Examples of disorders that could be treated by counseling psychology are the stress-related disorders. In essence, these are just minor mental health illness that requires very little (if there is any) medical interventions.
This method tries to address minor psychological concerns and make use of counseling techniques. This is possible since patients subjected under this method are still in control of their mind. For example, people who are distressed due to problematic circumstances could seek the professionals who could render counseling psychology.
Counseling psychology focuses more on the personal problems of the person that hamper his mental health. It helps him resolve problems by using non-directive methods, therefore a counseling psychologist would only open options that will help resolve the problem without being suggestive or authoritative.
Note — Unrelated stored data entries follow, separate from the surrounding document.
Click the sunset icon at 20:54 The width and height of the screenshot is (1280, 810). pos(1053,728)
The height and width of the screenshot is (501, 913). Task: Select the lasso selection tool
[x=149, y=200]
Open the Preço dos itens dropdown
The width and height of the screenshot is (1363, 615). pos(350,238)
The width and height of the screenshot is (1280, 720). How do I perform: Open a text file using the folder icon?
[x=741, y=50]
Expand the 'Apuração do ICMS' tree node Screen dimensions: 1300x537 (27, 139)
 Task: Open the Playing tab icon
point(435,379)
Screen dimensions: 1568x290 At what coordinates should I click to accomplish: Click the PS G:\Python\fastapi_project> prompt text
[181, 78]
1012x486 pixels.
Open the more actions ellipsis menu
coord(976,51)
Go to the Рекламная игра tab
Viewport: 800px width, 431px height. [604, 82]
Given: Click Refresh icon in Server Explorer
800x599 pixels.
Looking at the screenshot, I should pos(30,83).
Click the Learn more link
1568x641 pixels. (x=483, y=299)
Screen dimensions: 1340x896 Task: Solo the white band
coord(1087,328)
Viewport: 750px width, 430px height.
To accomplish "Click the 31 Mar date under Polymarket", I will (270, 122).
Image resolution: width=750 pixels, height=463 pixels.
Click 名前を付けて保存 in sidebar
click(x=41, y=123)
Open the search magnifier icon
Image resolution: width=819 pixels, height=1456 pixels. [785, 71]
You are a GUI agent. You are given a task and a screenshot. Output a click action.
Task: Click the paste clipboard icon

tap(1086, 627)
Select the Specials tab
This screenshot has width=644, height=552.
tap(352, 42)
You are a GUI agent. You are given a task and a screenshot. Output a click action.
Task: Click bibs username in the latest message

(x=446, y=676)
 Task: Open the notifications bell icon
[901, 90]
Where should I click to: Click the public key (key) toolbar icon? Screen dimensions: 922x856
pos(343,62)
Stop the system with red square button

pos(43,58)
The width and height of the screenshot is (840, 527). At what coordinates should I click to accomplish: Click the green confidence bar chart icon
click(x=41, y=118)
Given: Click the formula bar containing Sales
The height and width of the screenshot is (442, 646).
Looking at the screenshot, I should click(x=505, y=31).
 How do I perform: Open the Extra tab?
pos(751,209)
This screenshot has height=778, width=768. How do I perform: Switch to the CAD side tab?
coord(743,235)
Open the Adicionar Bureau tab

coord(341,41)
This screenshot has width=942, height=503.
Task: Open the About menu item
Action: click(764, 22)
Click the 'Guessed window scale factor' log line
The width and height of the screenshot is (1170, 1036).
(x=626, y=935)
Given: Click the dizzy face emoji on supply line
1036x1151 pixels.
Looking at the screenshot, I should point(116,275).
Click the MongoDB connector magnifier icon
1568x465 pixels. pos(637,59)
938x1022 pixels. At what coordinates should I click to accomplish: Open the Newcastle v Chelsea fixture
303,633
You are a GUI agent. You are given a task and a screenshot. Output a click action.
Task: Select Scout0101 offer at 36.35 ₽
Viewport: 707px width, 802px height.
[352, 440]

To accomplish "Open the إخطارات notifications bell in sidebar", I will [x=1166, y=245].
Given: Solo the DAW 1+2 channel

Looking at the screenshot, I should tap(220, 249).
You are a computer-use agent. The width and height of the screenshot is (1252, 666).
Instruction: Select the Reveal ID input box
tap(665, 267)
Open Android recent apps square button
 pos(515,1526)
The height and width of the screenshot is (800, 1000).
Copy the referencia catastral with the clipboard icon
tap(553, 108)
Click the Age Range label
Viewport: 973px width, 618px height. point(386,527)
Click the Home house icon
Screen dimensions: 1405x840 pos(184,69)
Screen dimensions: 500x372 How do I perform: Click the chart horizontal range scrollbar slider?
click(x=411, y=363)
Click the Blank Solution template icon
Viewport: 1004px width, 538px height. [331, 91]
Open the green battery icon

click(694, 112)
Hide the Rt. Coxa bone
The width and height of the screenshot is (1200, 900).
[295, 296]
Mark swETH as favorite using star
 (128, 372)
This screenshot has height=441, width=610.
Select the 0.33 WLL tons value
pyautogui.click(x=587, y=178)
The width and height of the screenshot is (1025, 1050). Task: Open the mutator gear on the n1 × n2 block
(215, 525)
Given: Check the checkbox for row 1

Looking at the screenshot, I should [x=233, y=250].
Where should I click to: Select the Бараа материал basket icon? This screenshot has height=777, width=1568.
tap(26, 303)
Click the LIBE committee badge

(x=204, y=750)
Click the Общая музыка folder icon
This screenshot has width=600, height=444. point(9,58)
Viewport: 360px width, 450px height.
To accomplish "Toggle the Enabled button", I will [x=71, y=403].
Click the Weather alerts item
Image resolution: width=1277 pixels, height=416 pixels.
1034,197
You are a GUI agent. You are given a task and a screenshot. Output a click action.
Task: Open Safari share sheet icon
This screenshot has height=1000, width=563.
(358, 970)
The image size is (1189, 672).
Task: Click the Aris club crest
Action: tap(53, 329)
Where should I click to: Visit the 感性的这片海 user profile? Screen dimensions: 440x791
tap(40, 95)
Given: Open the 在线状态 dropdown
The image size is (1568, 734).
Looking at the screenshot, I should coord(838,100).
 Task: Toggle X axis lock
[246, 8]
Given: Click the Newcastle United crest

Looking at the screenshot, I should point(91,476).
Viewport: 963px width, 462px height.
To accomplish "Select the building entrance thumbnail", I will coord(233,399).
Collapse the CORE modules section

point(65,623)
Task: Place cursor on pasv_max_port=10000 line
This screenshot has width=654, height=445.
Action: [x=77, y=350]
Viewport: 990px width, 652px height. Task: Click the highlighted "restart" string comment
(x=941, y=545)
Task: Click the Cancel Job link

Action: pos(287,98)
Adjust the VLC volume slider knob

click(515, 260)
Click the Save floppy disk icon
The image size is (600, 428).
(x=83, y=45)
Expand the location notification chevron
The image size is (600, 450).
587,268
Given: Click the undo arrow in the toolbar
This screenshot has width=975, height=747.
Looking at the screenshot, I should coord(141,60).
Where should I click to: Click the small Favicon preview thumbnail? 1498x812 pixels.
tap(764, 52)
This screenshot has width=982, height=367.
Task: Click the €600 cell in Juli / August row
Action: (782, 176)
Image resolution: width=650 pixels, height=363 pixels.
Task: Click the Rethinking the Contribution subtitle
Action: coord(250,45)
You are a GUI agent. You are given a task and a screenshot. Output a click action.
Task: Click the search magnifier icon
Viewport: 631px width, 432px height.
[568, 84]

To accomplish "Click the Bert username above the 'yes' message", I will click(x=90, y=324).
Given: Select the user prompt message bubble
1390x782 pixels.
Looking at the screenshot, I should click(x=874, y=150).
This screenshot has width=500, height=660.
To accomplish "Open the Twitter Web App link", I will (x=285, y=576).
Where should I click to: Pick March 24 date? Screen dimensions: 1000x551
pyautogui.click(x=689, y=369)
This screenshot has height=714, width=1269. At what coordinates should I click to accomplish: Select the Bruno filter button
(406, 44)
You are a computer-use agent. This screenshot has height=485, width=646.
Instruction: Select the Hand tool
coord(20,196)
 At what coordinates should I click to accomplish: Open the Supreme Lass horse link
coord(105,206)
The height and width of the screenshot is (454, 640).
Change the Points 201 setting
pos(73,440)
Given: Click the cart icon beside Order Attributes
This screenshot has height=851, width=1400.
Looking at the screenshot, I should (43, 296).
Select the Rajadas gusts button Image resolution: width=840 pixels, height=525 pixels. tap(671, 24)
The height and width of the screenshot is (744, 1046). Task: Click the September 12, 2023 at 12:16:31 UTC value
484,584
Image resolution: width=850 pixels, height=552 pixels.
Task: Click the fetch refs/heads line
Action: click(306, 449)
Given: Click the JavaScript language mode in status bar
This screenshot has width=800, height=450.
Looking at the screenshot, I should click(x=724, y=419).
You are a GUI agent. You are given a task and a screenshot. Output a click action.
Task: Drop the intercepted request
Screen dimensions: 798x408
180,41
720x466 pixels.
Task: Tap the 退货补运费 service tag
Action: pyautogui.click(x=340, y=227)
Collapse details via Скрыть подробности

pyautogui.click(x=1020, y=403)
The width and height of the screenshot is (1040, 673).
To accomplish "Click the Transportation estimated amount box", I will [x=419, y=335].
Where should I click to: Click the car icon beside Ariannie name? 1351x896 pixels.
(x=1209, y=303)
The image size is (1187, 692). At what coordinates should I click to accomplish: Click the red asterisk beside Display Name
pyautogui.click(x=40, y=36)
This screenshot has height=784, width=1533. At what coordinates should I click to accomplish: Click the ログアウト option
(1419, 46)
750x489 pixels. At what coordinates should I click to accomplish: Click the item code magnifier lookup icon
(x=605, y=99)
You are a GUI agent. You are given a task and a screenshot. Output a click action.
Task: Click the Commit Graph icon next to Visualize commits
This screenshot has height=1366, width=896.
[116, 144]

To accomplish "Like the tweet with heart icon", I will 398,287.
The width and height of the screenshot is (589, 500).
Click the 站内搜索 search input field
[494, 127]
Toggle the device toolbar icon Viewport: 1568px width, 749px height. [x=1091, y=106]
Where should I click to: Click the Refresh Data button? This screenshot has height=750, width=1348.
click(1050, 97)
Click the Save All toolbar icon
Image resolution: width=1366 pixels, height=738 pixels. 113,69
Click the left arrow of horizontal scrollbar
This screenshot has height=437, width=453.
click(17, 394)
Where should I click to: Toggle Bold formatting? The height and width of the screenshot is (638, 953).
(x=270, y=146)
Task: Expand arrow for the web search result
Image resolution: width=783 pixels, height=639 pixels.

Also, counseling psychology is more focused on rational thinking instead of unconscious functioning.
Second difference is that counseling psychology adheres to humanistic or person-centered approach. Third, it has a different view on the developmental problems associated with mental disorders.
On the other hand, clinical psychology deals more on severe psychological disorders such as clinical manic depression like unipolar and bipolar disorders, sexual dysfunctions such as exhibitionism, fetishism and sadism, phobias, traumas and substance-abuse or dependency.
Because of a more comprehensive and intensive nature of this field, clinical counseling makes use of psychological assessment tools that further confirm the symptoms of disorders among people with disrupted mental health. Mental health assessment is a medium for evaluating symptoms that a person presents.
This gives insights to mental health professionals that will guide them in the preparation, administration and evaluation of treatment methods that are apt to the mental health needs of a patient. The process of assessment requires the use of interviews, physical examinations and clinical observations.
Also, assessment tools such as intelligence, symptoms questionnaires, personality and neuropsychological tests are widely used. All these contribute significantly to the diagnostic impressions that will be formulated after all data are collected and studied.
Despite of these differences, counseling psychology and clinical counseling are proven to be very effective as mental health counseling methods. Both advocates the use of talk treatment that could either help resolve the problem for the mental health patient or open up indications that may be pointed out as causes of the development of the disorder. In effect, both types of counseling make mental health therapy and recovery feasible.